Wednesday, November 18th, 2015
File Suspend Strategy - Ohio CPA Firm

President Barack Obama signed legislation on Nov. 2 to put an end to the file and suspend strategy. But, that doesn’t necessarily mean it’s too late to act. There is a six-month window of opportunity, as long as both spouses were born on or before April 30, 1950. Keep in mind that you are up against a May 1, 2016, deadline.

Deciding when to claim your Social Security benefits is often one of the most significant financial decisions older Americans must make today because, for many, Social Security benefits make up a substantial portion of their retirement income. Unfortunately, Congress recently passed legislation that will put an end to two popular strategies being used to maximize benefits married couples receive in their golden years.

Read Also: Retirement Is Knocking … Are You Ready To Answer The Door?

The strategies that are scheduled to be phased out are commonly known as “File and Suspend” and the Restricted Application for Spousal Benefits. These strategies have made it possible for couples to delay laying claim to their individual benefits based on their earnings while still claiming a spousal benefit based on the other’s earnings – as long as both are 66 or older.

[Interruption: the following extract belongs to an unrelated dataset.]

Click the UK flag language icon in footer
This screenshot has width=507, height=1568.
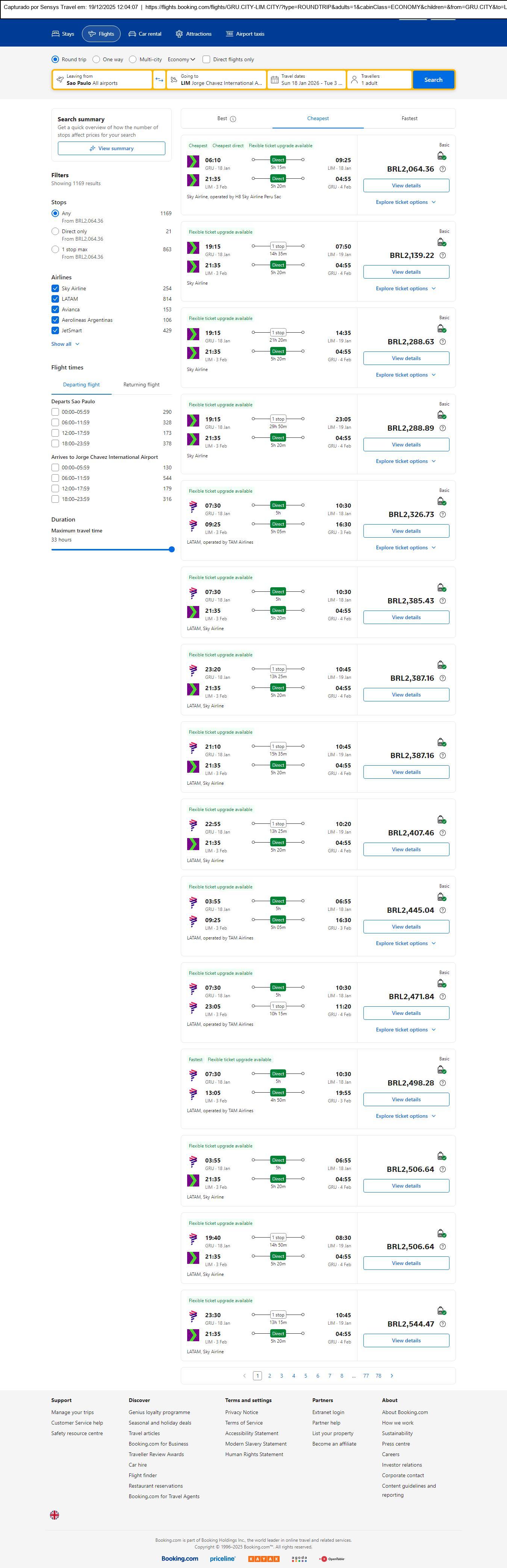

How Does File And Suspend Work?

To receive the spousal benefit, one individual would file for their Social Security benefits – then immediately suspend them. The other spouse would then file a restricted application to collect only the spousal benefit rather than the benefit they earned as an individual, even if their individual would have been higher. By employing this strategy, both could increase their earned benefits by taking advantage of the option to delay retirement credits, which would increase their earned benefit by up to 8 percent for each year the benefit is delayed until the individual reaches 70 years of age.

Is It Too Late To Take Advantage Of This Strategy?

President Barack Obama signed legislation on Nov. 2 to put an end to the file and suspend strategy. But, that doesn’t necessarily mean it’s too late to act. There is a six-month window of opportunity, as long as both spouses were born on or before April 30, 1950. Keep in mind that you are up against a May 1, 2016, deadline.

What About The Couples Who Are Already Receiving Benefits?

Fortunately, the couples already using these strategies will be grandfathered in under the new law and will not be asked to pay back any of the benefits they have received to date. Furthermore, they will continue to receive the benefits they have already been granted. The new law will not impact their current Social Security income, which is why it’s so important for eligible couples to take advantage of this 6-month window.

What Happens After The 6-Month Window Closes?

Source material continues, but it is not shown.